Cloudflare SSL with AWS Elastic Beanstalk - Error 521

I have an AWS instance with elastic IP. I configured the IP in Cloudflare with a subdomain. I created a new SSL in Cloudflare and configured in AWS to the instance. After that I tried to connect to the subdomain URL and I am facing the issue with Error Code : 521 - Web server is down.

I went through the docs in the community still did not help.

I connected with AWS team and they confirmed all from their side is working.

I can access that IP over HTTP. but HTTPS not supported.

That’s your issue. You first need to configure your server for HTTPS.

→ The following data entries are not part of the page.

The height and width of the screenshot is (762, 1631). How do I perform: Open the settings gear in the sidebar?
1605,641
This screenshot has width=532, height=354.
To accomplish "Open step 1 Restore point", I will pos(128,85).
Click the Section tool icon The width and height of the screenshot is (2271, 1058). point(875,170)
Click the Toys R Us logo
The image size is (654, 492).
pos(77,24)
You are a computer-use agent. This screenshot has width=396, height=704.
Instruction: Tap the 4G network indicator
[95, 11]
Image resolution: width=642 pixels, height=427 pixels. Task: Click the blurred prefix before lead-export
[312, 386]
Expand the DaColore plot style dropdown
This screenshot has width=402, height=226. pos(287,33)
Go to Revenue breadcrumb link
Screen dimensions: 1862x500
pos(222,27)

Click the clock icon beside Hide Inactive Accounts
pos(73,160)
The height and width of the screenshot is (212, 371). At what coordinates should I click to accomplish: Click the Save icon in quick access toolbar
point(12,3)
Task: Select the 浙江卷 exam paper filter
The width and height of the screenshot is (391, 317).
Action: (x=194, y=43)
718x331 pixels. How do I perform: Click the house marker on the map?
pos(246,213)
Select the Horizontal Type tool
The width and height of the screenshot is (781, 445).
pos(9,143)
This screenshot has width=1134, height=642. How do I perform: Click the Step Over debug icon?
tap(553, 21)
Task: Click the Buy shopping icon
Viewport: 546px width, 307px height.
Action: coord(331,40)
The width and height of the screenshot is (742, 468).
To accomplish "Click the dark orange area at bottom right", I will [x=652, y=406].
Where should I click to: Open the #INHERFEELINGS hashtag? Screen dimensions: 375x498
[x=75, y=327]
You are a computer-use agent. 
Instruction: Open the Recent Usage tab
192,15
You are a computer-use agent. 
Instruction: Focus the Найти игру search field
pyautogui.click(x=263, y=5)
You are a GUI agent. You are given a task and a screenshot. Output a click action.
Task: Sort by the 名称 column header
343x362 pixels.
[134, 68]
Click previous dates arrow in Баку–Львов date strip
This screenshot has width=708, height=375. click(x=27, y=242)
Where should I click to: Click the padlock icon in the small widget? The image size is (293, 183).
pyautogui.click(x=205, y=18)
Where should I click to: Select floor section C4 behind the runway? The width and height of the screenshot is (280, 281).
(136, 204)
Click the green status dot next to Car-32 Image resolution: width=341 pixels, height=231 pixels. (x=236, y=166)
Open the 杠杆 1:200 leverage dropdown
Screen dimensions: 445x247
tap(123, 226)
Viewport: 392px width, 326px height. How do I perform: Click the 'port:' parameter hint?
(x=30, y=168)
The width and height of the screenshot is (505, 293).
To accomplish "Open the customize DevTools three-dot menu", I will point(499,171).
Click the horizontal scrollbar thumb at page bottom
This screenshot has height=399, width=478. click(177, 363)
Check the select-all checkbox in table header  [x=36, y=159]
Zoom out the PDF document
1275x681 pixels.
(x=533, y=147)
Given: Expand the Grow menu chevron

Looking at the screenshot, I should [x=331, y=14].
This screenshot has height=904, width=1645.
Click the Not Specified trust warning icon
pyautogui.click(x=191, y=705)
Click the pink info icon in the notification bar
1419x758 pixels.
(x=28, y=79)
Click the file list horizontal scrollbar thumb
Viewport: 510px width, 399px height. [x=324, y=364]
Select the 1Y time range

I aleady have configured the server with 443. Also checked with the AWS team.

Great, and you have a valid certificate on your server as well?

Yes from the AWS Certificate manager I have imported the SSL certificate from Cloudflare and I added it to AWS beanstalk load balancer with HTTPS port 443

Then it should actually work. You just need to make sure the addresses from cloudflare.com/ips are not blocked. But I believe this is mentioned at the article you already linked anyhow.

So you are able to access the Elastic IP with port 443 as well?

Anyway, an invalid SSL certificate should actually brings you an Error 526 instead of Error 521.

I’d recommend to pause Cloudflare (Overview screen, bottom right) and make sure everything loads fine on HTTPS. Once it does, it should also work fine on Cloudflare.

I have another EC2 instance that serves with Cloudflare SSL. And it’s working fine.
But this new instance having the issue.

Well, did you pause Cloudflare and did you go through all the steps in the article?

No Elastic IP with HTTPS also showing error.

Which error?

And again

Let me check that.

Error : This site can’t be reached

while I am trying to access IP over HTTPS

For the third time :wink:

Sorry. the chat I am replying in the order.
I am checking this Pause Cloudflare.

Once it’s paused check if it loads fine on HTTPS.

Also, what’s the domain?

I paused and checked but HTTPS not loading
HTTP is loading.

Domain
https://*.g**d.com/

In that case you have a configuration issue on your server and need to fix that. As I said earlier, check your firewall.